This week’s podcast is a rebroadcast of our episode called “Who Runs the Internet?” (You can subscribe to the podcast at iTunes, get the RSS feed, or listen via the media player above. You can also read the transcript; it includes credits for the music you’ll hear in the episode.)

Does virtual mayhem — from online ranting to videogame violence — help reduce mayhem in the real world? Though Steve Levitt says there is no solid data on this, in the episode he and Stephen Dubner hypothesize:

LEVITT: Maybe the biggest effect of all of having these violent video games is that they’re super fun for people to play, especially adolescent boys, maybe even adolescent boys who are prone to real violence. And so if you can make video games fun enough, then kids will stop doing everything else. They’ll stop watching TV, they’ll stop doing homework, and they’ll stop going out and creating mayhem on the street.

This episode then moves on to a bigger question about the Internet itself: who runs it? As Dubner asks: “Who’s in charge of the gazillions of conversations and transactions and character assassinations that happen online every day?”

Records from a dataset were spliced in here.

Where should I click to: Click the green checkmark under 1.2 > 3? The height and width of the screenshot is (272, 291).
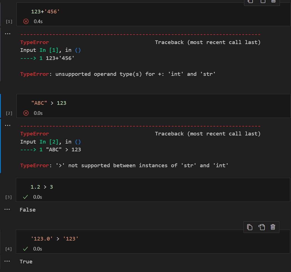pos(26,197)
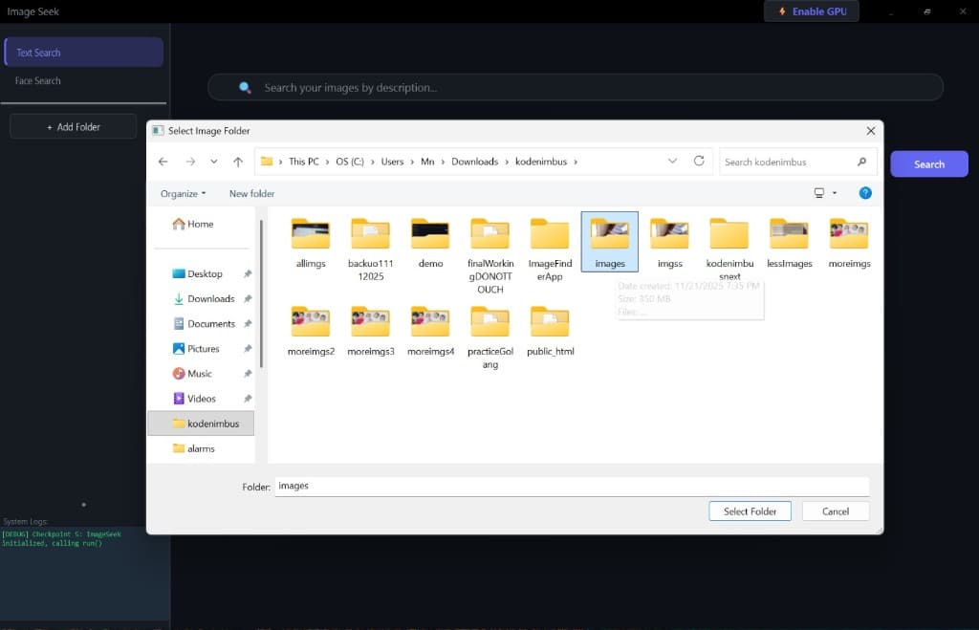The height and width of the screenshot is (630, 979).
Task: Switch to the Face Search tab
Action: (x=37, y=80)
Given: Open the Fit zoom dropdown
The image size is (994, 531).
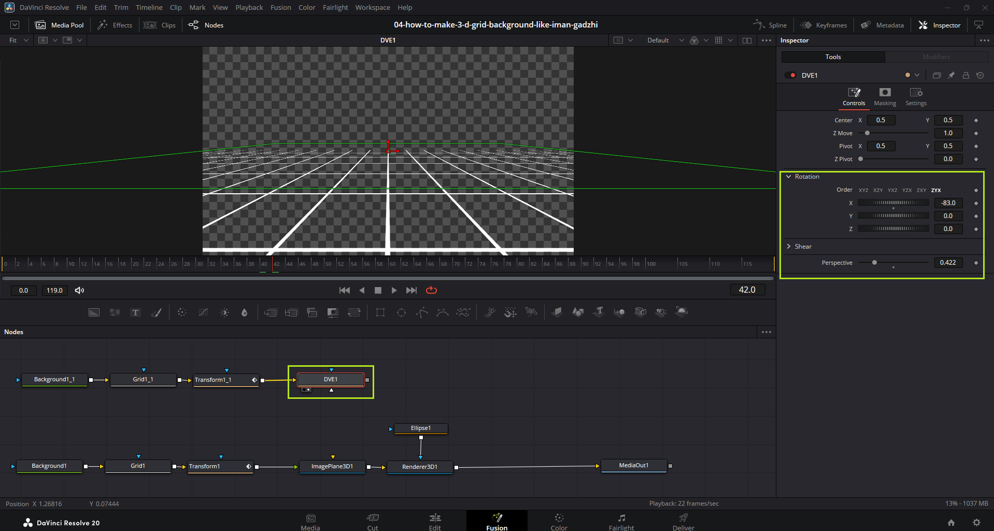Looking at the screenshot, I should pyautogui.click(x=19, y=40).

Internet scholar Clay Shirky, author of HereComes Everybody: The Power of Organizing Without Organizations, tells us that 60 percent of adults around the world are now connected to the same communications grid. And this global connectivity is interesting, he says, because it’s not like there is an international body governing what’s online.


bob

This is coming just from the excerpt, but it's sad when instead of hypothesizing how to build men, we hypothesize how to keep adolescent boys from creating mayhem on the street. Let the video games do the parenting, then either let these boys live with their parents indefinitely or throw them out onto the street with little experience and learning outside of video games.

bryan

@bob, one of the great things about the Freakonomics stories is that they teach us consequences aren't what you'd expect. This isn't "noble" or "sad". It's just reality. To ignore reality just because we don't like the results is being willfully ignorant.

If you have a cite that the podcast is suggesting that it is a good thing to "let the video games do the parenting," please show it.

James

Here's a case of reality confounding expectation: apparently female gamers now outnumber adolescent males: http://www.pbs.org/newshour/rundown/female-adults-oust-teenage-boys-largest-gaming-demographic/

One thing I see here (as so often in Freakonomics) is the tendency to treat the population as an undifferentiated mass. As for instance, porn is readily available online (or so I'm told), but to me the interesting questions are what fraction of the population ever accesses it, and how often? I've been 'on-line' in one form or another since the early '80s, yet have never seen any. (And it's not because I have no interest in sex :-)) So what is it that makes people different in this respect?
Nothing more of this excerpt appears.